** Opening Text shown block **
In an effort for searching simple analytical and/or semi-preparative methods to increase the specificity of whole Fasciola ESAs, in this study we investigate the usefulness of HAC to fractionate these antigens. The main strategy was to obtain a L-cathepsin rich fraction devoid of most non-specific antigens, as well as other contaminants like heme aggregates, either free or bonded to the heme-binding protein FhHDM-1/MF6p, which may be present in relevant amounts in the Fasciola ESAs preparations9,10.
HAC is broadly used in preparative biochemistry in the purification of monoclonal antibodies, proteins, and nucleic acids33,34. The main functional groups of HA are positively charged calcium pairs (C-sites) and negatively charged oxygen atoms associated with phosphate triplets (P-sites)33. HA columns are operated near to neutral pH, typically at the pH range of 6–6.8, a condition at which the column can be regarded as negatively charged and the particles are relatively stable35. To our knowledge, HAC was never used to purify L-cathepsins either from Fasciola or from other sources. However, HAC was previously used to partially purify human cathepsin H from human liver36. In this case, the sample to be purified was applied to the HA column in 20 mM phosphate buffer, pH 6.0, and then eluted with an increasing gradient of the same buffer (150 mM final concentration). In contrast, in our study we used HAC for the negative selection of Fasciola L-cathepsins contained in ESAs using PBS at pH 7.2, i.e., the same buffer previously used to dialyse Fasciola ESAs before storage.
** Closing Text shown block **
Requirement:
Answer these questions from the text on HAC fractionation of Fasciola antigens.
1. Which heme-binding protein does the text name?
2. At what pH range are HA columns typically operated?
3. Which buffer and pH did this study use for the negative selection of Fasciola L-cathepsins?
** Opening Data records block **
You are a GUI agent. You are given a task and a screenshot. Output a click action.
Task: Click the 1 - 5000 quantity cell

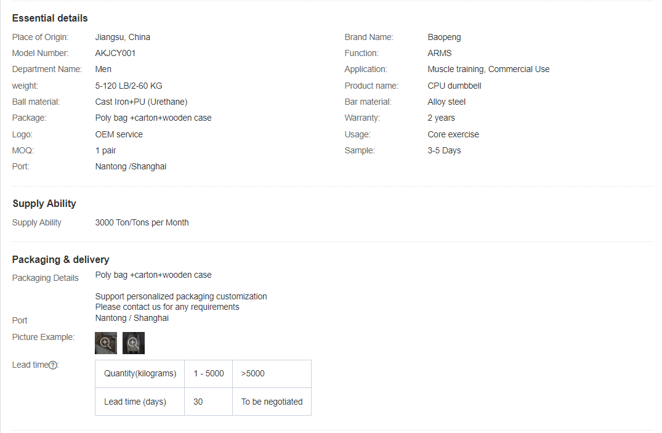[x=208, y=374]
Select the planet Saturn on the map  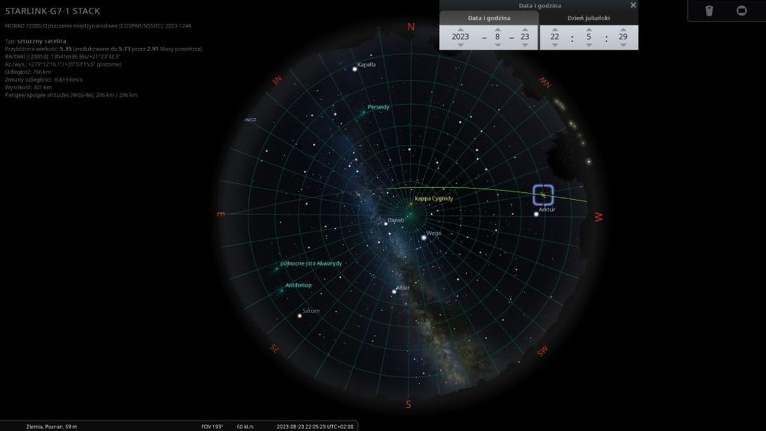click(x=299, y=315)
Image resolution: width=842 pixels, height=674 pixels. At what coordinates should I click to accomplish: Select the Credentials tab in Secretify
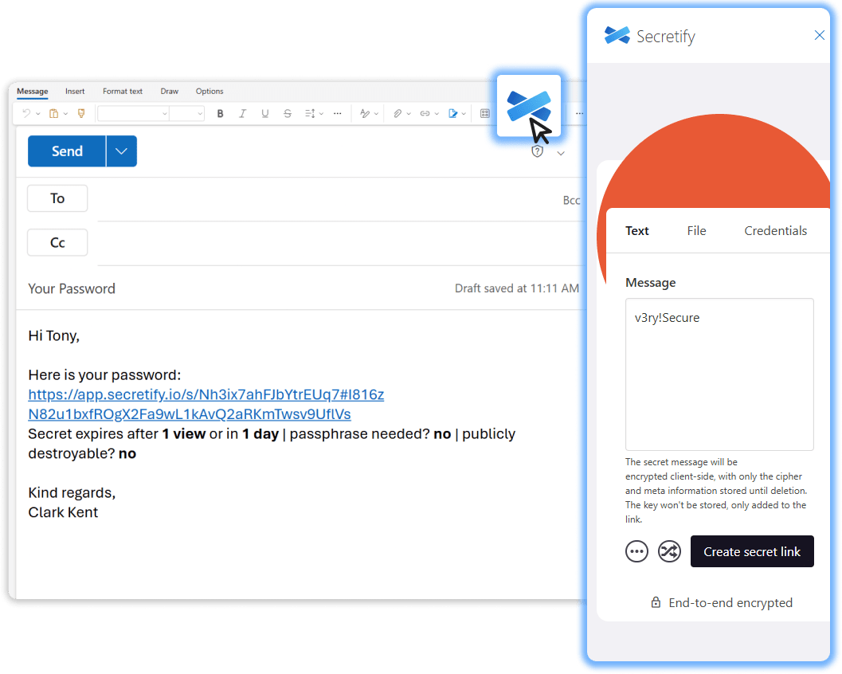(x=775, y=231)
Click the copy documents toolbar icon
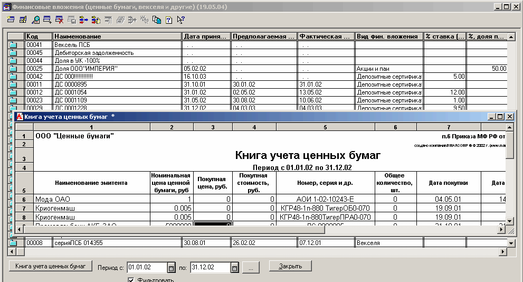 click(x=157, y=20)
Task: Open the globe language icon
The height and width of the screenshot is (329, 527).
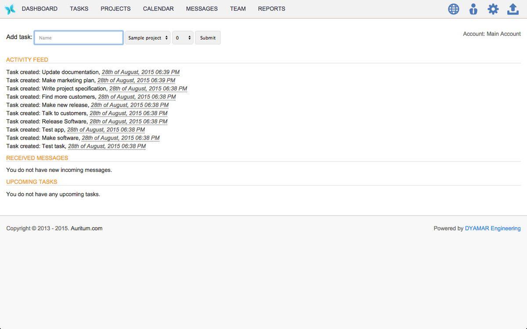Action: point(453,9)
** Closing Data records block **
Exercise result:
1. FhHDM-1/MF6p.
2. pH 6–6.8.
3. PBS at pH 7.2.